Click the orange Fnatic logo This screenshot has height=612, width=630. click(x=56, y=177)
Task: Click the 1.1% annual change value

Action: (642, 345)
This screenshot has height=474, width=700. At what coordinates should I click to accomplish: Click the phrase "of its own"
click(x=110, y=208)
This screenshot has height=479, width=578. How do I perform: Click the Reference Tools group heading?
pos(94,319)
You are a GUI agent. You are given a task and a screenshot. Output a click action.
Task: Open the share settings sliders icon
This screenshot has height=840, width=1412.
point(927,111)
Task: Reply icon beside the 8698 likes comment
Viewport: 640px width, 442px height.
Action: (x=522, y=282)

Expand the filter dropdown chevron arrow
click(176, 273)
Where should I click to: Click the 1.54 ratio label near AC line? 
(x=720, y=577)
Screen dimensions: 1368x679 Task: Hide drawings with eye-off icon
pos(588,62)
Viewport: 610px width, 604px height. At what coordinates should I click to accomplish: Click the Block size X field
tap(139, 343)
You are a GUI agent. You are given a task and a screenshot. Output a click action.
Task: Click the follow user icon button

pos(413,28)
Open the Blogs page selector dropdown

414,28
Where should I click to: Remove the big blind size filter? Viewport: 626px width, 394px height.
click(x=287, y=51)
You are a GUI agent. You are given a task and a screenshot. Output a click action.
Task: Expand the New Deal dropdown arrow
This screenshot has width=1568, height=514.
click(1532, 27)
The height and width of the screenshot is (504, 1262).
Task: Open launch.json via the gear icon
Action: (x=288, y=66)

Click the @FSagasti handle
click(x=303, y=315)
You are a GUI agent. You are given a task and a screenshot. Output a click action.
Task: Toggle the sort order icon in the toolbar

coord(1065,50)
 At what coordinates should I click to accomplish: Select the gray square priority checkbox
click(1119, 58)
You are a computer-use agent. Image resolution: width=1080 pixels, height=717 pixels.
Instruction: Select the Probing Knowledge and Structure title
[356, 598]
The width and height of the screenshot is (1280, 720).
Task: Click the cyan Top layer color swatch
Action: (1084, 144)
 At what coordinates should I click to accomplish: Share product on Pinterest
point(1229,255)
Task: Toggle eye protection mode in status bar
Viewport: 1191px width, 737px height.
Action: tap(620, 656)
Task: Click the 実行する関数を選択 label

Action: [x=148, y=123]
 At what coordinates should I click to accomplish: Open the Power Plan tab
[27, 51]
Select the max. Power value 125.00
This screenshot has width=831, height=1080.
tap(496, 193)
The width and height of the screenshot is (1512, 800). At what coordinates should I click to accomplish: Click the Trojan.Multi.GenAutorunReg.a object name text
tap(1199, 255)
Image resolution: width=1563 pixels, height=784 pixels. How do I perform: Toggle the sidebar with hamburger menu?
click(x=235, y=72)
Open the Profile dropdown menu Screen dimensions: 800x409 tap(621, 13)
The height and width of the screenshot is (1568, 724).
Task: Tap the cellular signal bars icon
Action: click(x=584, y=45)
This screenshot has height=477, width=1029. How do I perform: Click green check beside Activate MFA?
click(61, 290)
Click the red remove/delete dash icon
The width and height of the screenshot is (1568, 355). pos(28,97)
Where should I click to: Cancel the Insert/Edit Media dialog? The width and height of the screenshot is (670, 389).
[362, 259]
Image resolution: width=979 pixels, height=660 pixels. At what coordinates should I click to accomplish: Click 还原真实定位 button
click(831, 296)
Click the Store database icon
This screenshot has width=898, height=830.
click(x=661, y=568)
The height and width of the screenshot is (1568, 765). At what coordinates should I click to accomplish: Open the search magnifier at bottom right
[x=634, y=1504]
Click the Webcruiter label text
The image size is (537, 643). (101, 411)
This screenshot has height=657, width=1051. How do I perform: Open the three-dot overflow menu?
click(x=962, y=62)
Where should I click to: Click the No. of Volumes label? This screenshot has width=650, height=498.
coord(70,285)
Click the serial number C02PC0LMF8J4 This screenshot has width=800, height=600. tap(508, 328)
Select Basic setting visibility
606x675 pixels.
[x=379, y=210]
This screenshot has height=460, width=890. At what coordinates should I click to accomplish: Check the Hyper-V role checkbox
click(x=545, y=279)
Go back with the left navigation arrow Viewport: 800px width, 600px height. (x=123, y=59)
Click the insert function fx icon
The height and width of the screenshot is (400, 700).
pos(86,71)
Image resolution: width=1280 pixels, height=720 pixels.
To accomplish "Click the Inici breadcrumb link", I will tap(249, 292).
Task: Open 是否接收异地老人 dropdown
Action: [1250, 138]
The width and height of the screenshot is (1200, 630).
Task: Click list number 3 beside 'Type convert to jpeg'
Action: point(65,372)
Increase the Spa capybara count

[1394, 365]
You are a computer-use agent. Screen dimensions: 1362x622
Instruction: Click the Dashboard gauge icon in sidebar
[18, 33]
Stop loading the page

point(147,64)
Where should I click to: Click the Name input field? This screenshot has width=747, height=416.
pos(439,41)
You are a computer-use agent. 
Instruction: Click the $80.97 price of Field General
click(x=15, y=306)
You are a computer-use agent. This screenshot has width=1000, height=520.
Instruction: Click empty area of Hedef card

:: ACTIVITY ::
From the records above, transcribe exactly the run of lines that opens with the line holding "The width and height of the screenshot is (1512, 800)." and closes with the line holding "Click the Store database icon", both included.

:: PROBLEM SOLUTION ::
The width and height of the screenshot is (1512, 800). At what coordinates should I click to accomplish: Click the Trojan.Multi.GenAutorunReg.a object name text
tap(1199, 255)
Image resolution: width=1563 pixels, height=784 pixels. How do I perform: Toggle the sidebar with hamburger menu?
click(x=235, y=72)
Open the Profile dropdown menu Screen dimensions: 800x409 tap(621, 13)
The height and width of the screenshot is (1568, 724).
Task: Tap the cellular signal bars icon
Action: click(x=584, y=45)
This screenshot has height=477, width=1029. How do I perform: Click green check beside Activate MFA?
click(61, 290)
Click the red remove/delete dash icon
The width and height of the screenshot is (1568, 355). pos(28,97)
Where should I click to: Cancel the Insert/Edit Media dialog? The width and height of the screenshot is (670, 389).
[362, 259]
Image resolution: width=979 pixels, height=660 pixels. At what coordinates should I click to accomplish: Click 还原真实定位 button
click(831, 296)
Click the Store database icon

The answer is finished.